TK Ranch and Organic Certification

TK Ranch native pastures and hay lands have not been sprayed since the land was bought in 1956. Our land was certified organic for many years, but we chose to opt out for many reasons — most importantly because we feel the organic industry has been co-opted by large multi-national corporations. Food Inc. was produced to raise public awareness about the conventional and organic food industry. It is a documentary that will certainly make you think about public perception versus reality.

The last time we were certified, mandatory testing was not required for organic producers — everything was based wholly on the honour system. There were a few surprise inspections, but these added up to a small percentage of the whole program. As far as we know nothing has changed. Producers are required to sign an affidavit-like letter during their annual inspection, but for most this is all that is asked of them. We believe that most small family farms can be trusted at their word and do follow the organic standards — but who is making sure the large corporations are? We are talking about big business and a lot of money. For example, if a corporation has invested a great deal of money in a feedlot full of organic calves that are being fed expensive organic grain and hay — what happens if these calves get sick? Do you think they will treat them with antibiotics to save their lives and then sell them into the conventional livestock market for much less than they originally invested? Some might, but will all of them? Unfortunately nobody really knows because mandatory testing is not in place.

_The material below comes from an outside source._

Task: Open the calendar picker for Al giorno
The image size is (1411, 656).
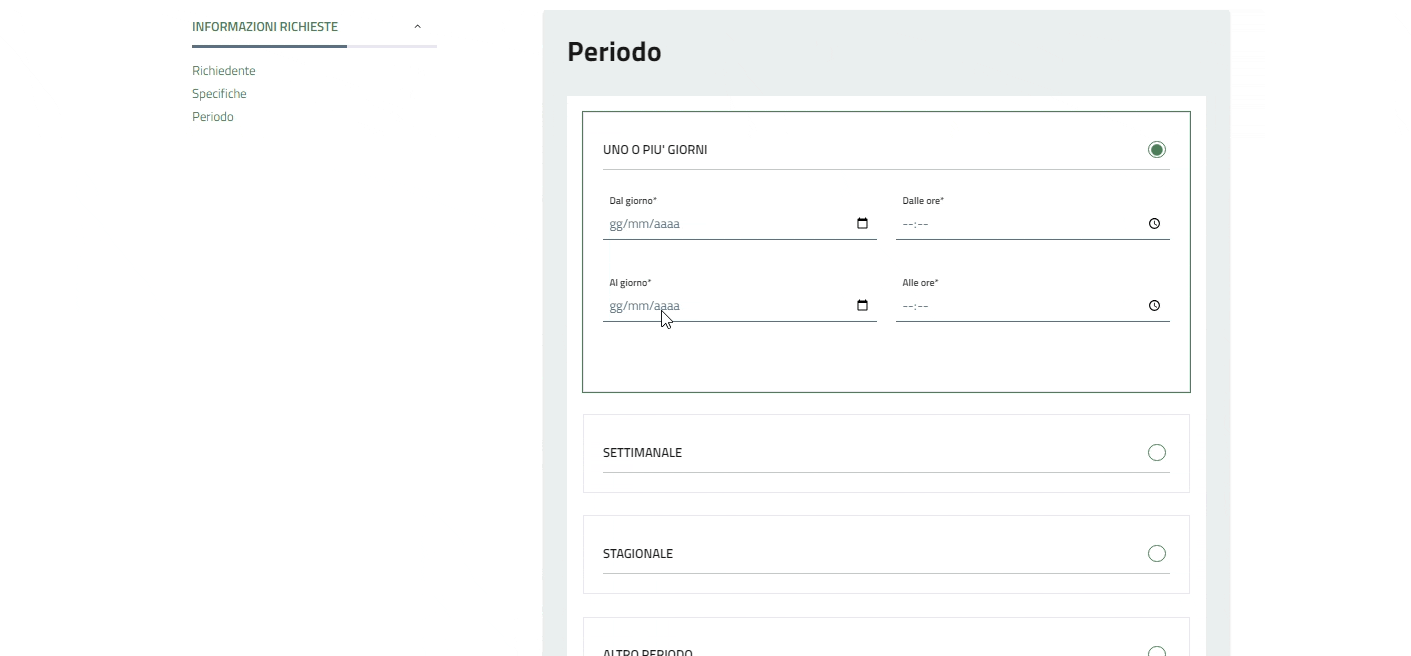Action: pos(862,306)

Getting to know the farmers that grow your food is more important than having a third party involved. Creating these personal relationships will put culture back into agri-business and re-build agricultural communities that are currently in crisis due to a globalized economy.

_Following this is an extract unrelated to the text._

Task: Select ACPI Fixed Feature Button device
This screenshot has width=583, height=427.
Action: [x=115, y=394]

Corporate Organic Agriculture

Over the years we have learned a great deal about what the term organic means. Unfortunately there is a lot of mis-information in the public domain about its definition. Most people believe that when they buy organic products they have been raised in a sustainable manner — on a small family farm that is the picture of happy rural living — while this may be the case in some instances, it is not generally.

To fully understand how your food is being raised you need to re-connect with the land — this means developing personal relationships with the people that grow and supply you and your family with the food you consume.

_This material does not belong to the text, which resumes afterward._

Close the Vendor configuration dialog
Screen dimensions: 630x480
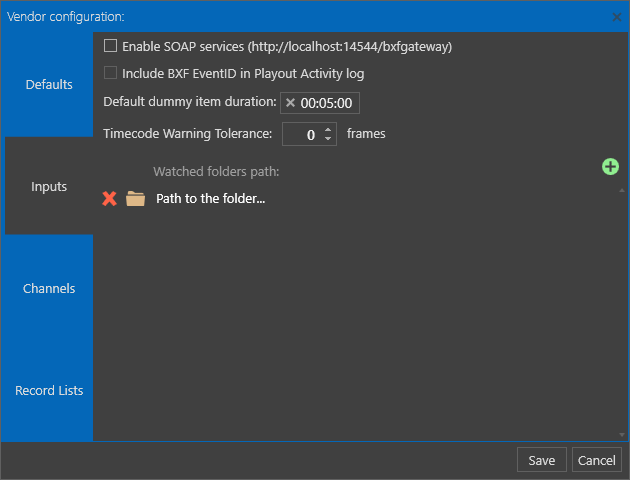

This is not always easy as our current food system has created a huge disconnect between urban and rural communities to the point that most people do not know where their food comes from. Unfortunately corporate organic production is becoming the norm, all you have to do is go to organizations like the Organic Consumers Association to start to learn about problems happening within the organic movement. While organic is certainly a step in the right direction, it doesn’t guarantee that an animal has been raised ethically or humanely. All you have to do is search organic livestock standards on the internet to fully learn about the confinement of organic animals in feedlots and barns. The photo above at right is of the Aurora Dairy — one of the largest organic dairy factory farm in the US.

The New Organic Lure — Go Big or Go Home

In 2000 we thought that to supply growing demand for our products we should be offering them in large retail chains. For years we worked very hard to supply main-stream retailers in Alberta and learned one valuable and heartbreaking lesson — that they did not care about who we were or what we were doing — only that we could supply them with designer meat products with large profit margins.

In 2007, Safeway asked us if we would consider supplying their stores nationally. This is the new organic lure — go big or go home. While some people would think this was a great opportunity, we didn’t. To supply any large chain would mean that we would have to compromise our program and what we believe in. We would have to ramp production to meet supply which would mean feedlot finishing — concentrating large numbers of animals in one confined area is not sustainable environmentally or ethically. Once finished the animals would have to be hauled to a large factory processing plant where an animal’s psychological state is not taken into consideration — only how quickly it can be processed and shipped out the back door. Had we accepted we would have become an organic corporate factory farm based entirely on demand, supply and the bottom line. We declined and were de-listed — not a surprise, just a very sad indication of where the organic sector is moving.